▽
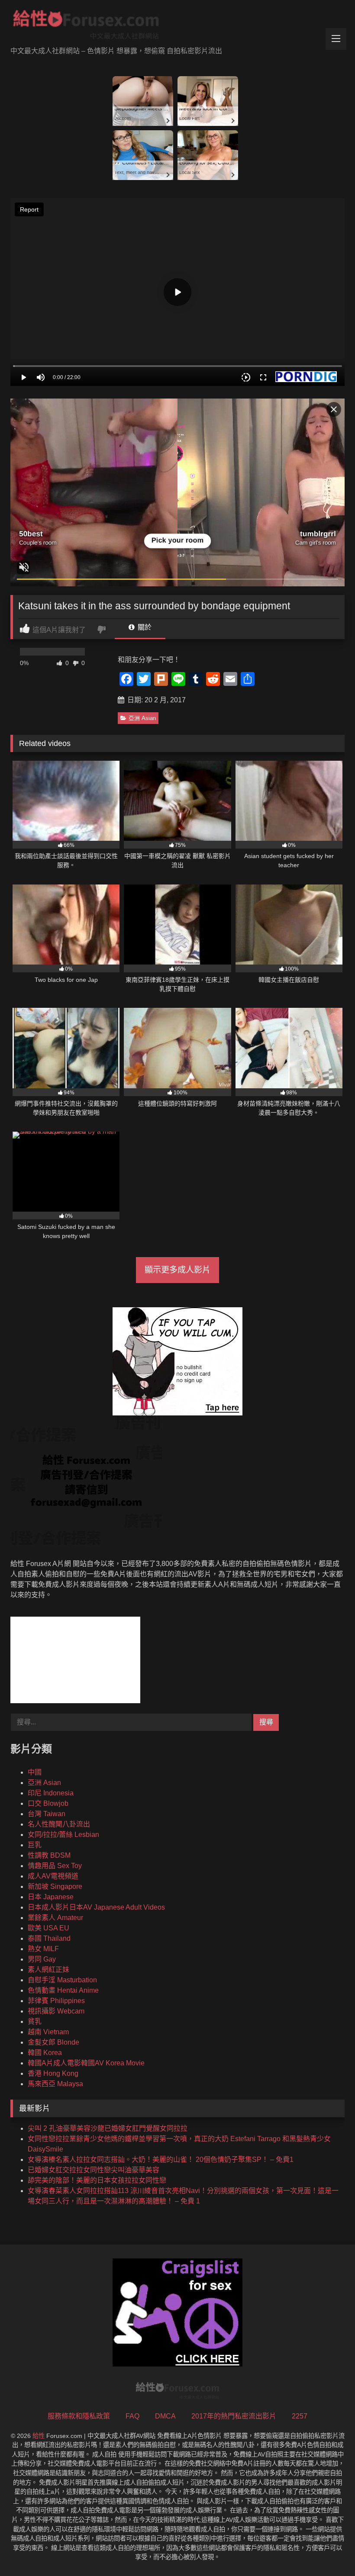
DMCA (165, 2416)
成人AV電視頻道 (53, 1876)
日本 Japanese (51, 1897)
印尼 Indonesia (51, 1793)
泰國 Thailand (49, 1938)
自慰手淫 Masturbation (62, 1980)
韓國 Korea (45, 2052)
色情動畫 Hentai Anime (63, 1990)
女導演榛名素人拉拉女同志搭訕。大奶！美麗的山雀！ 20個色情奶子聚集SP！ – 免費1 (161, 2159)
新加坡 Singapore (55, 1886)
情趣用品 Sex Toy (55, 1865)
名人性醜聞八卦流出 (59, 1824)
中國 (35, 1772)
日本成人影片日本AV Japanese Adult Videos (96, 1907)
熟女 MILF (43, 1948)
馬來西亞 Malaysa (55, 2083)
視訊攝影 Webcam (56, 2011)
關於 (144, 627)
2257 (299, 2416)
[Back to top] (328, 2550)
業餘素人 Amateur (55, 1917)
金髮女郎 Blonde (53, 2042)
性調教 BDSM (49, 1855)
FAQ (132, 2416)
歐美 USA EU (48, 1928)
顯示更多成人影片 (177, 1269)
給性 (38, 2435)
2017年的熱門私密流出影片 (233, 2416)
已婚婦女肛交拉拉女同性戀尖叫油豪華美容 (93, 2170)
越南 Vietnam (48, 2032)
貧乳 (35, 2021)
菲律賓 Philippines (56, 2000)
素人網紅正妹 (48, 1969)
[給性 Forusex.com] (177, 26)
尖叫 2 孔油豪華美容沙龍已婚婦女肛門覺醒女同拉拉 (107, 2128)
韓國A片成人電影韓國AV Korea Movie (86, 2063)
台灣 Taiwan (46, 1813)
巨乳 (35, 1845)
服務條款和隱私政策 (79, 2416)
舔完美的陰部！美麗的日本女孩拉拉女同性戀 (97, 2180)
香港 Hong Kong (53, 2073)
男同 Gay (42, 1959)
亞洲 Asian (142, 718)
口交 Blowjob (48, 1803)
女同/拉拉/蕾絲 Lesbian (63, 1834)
△
▽
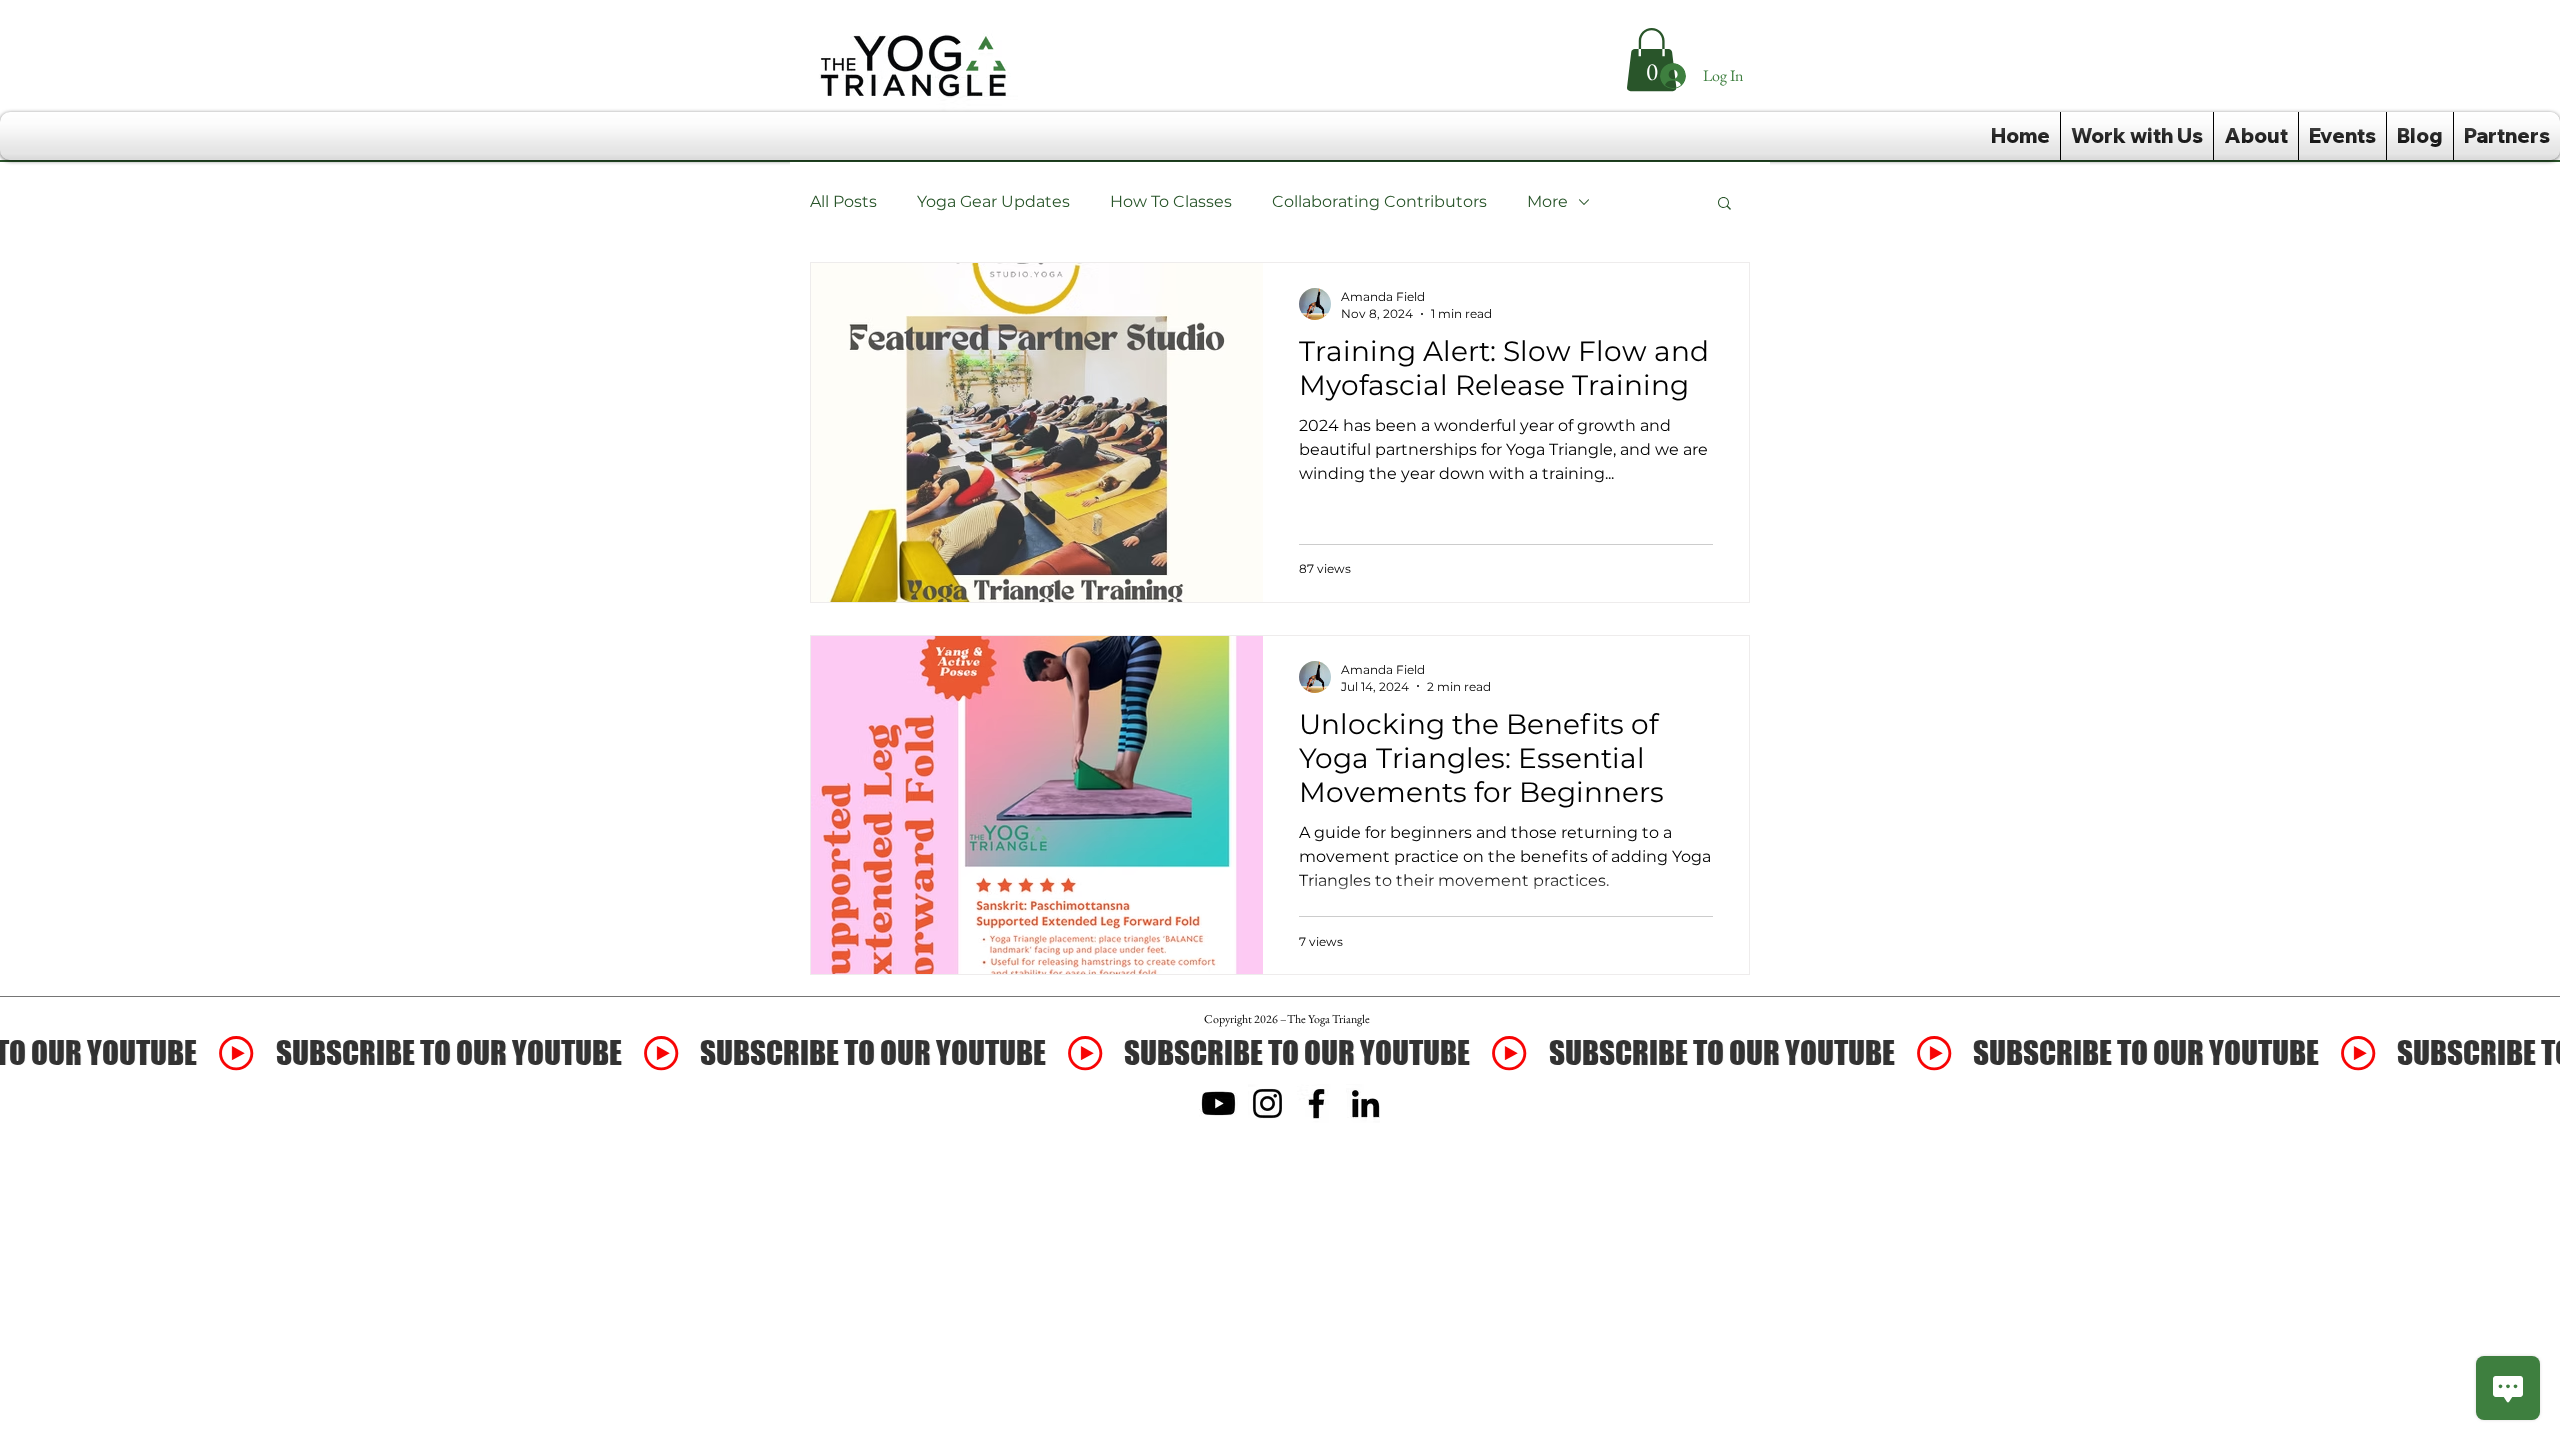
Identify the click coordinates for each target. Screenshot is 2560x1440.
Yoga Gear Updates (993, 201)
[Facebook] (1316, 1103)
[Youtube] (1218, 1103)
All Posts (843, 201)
△
• [TASK GOAL]:
Using the listing above, copy exactly the line that contains "[給性 Forusex.com] (177, 26)", the line that contains "女同/拉拉/蕾絲 Lesbian (63, 1834)", and each line that falls between them.

• [ANSWER TO THIS PROBLEM]:
[給性 Forusex.com] (177, 26)
尖叫 2 孔油豪華美容沙龍已婚婦女肛門覺醒女同拉拉 (107, 2128)
韓國A片成人電影韓國AV Korea Movie (86, 2063)
台灣 Taiwan (46, 1813)
巨乳 (35, 1845)
服務條款和隱私政策 (79, 2416)
舔完美的陰部！美麗的日本女孩拉拉女同性戀 (97, 2180)
香港 Hong Kong (53, 2073)
男同 Gay (42, 1959)
亞洲 Asian (142, 718)
口交 Blowjob (48, 1803)
女同/拉拉/蕾絲 Lesbian (63, 1834)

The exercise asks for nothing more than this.